If you compare the 2019-20 to the 2023-2003 school year, you would see that the national kindergarten coverage with state-required vaccinations dropped from 95% to approximately 93%.
Exemptions increased in 41 jurisdictions, with 14 reporting that more than 5% of kindergarten-aged children had an exemption from one or more vaccine, according to a new report from the CDC.
Meanwhile, the MMR (measles, mumps, and rubella) vaccine coverage rate has dropped below 95% in D.C. and Virginia. It did not fall in Maryland.
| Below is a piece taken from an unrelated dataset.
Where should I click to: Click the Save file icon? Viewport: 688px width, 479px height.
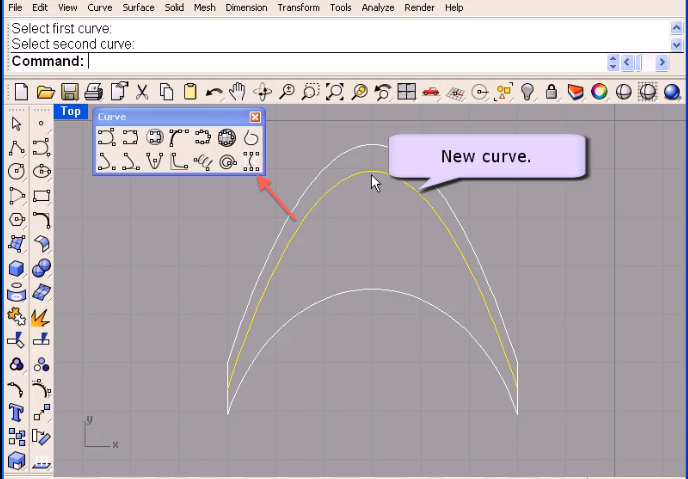69,92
The District fell below D.C. the 95% coverage rate in diphtheria, tetanus and acellular pertussis vaccines, and Virginia joined D.C. in falling below the coverage rate in polio. The news is of major concern to health professionals like Dr. Gabrina Dixon, a pediatrician with Children’s National Hospital in D.C.
“When you have these high vaccination rates … when everyone who is able to get vaccinated gets vaccinated, it also protects those people that are not able to get vaccinated. Let’s say you may be too young for a vaccine, or you have a certain illness where you can’t get certain vaccines at a certain time. Those people are protected because we have this maximum vaccination rate,” Dixon said.
The doctor wants anyone with questions about vaccines to turn to a trusted medical provider instead of social media.
“There’s so much misinformation on social media, on outlets about vaccines,” Dixon said. “Talk to who can provide you with the information that you need, who could give you resources … that are reliable.”
Dixon expressed her concern about the risk of children contracting illnesses and diseases that are otherwise vaccine preventable.
“We see measles outbreaks when we see lower vaccination rates,” Dixon said. “You can die for some of these things. … We don’t want them being extremely sick, and we don’t want them dying from it.”